» Task requirements: The listing is to be printed in full, exactly as given.

» Material provided:
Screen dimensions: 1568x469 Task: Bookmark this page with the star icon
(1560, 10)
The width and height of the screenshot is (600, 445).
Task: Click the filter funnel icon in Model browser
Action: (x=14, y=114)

» Answer for this exercise:
Screen dimensions: 1568x469 Task: Bookmark this page with the star icon
(1560, 10)
The width and height of the screenshot is (600, 445).
Task: Click the filter funnel icon in Model browser
Action: (x=14, y=114)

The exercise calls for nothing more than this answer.